● **Предоставленный материал**
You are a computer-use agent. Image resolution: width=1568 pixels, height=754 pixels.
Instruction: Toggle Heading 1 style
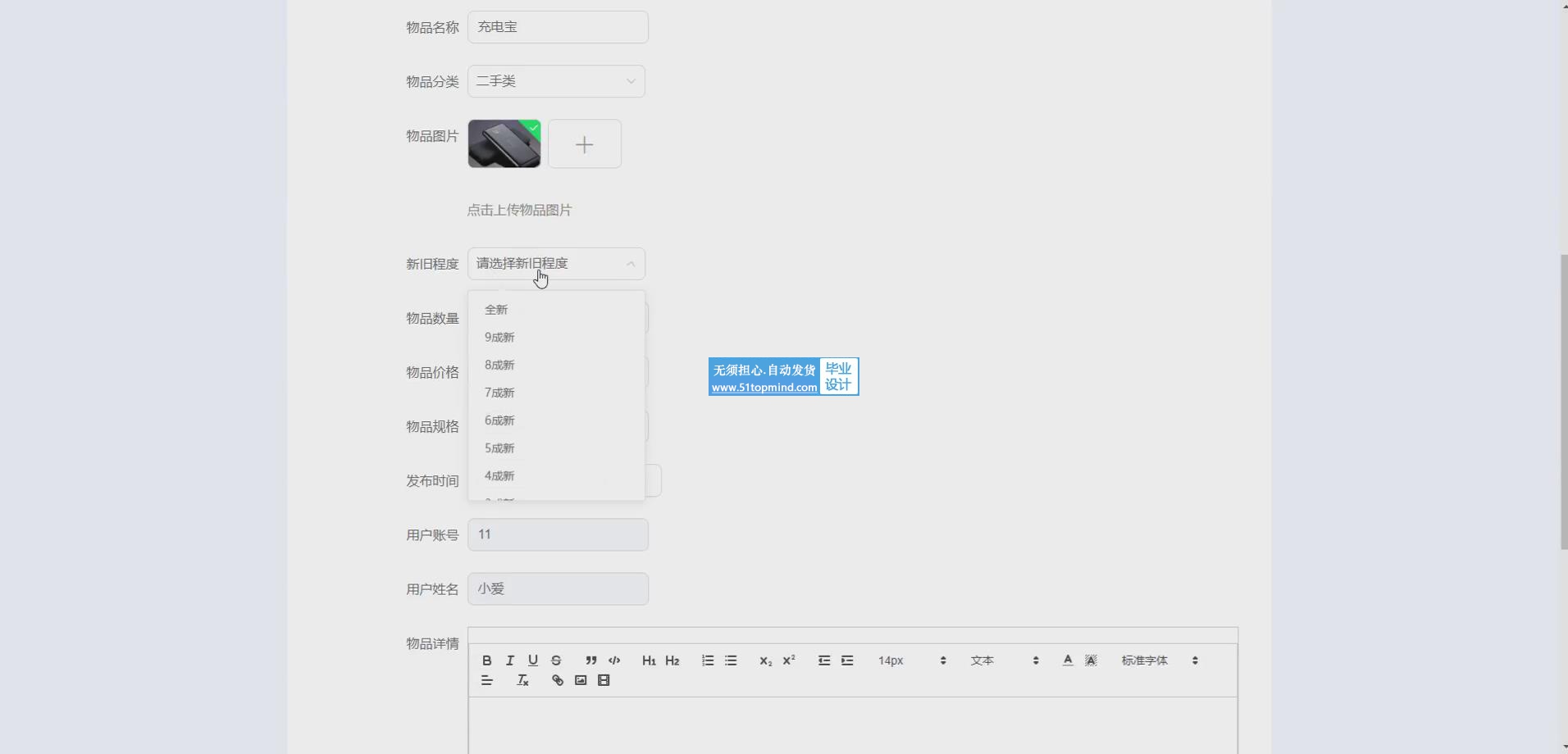tap(649, 661)
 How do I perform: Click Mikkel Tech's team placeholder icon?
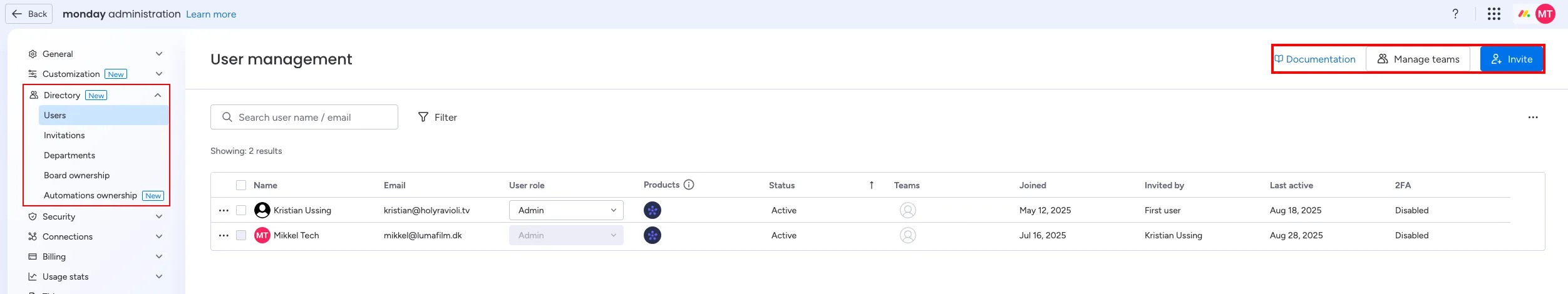click(x=908, y=235)
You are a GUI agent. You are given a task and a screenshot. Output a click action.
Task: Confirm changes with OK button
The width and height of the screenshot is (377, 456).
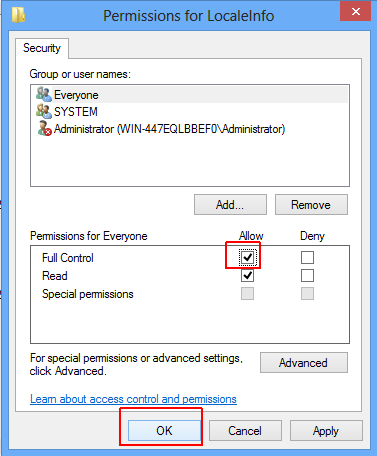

● **Цель задания**
Оформите строки приведенного выше материала в виде нумерованного списка, пропустив пустые строки. Изображения в ответ не включайте.

● **Образец ответа**
1. You are a computer-use agent. Image resolution: width=1568 pixels, height=754 pixels.
2. Instruction: Toggle Heading 1 style
3. tap(649, 661)
4.  How do I perform: Click Mikkel Tech's team placeholder icon?
5. click(x=908, y=235)
6. You are a GUI agent. You are given a task and a screenshot. Output a click action.
7. Task: Confirm changes with OK button
8. The width and height of the screenshot is (377, 456).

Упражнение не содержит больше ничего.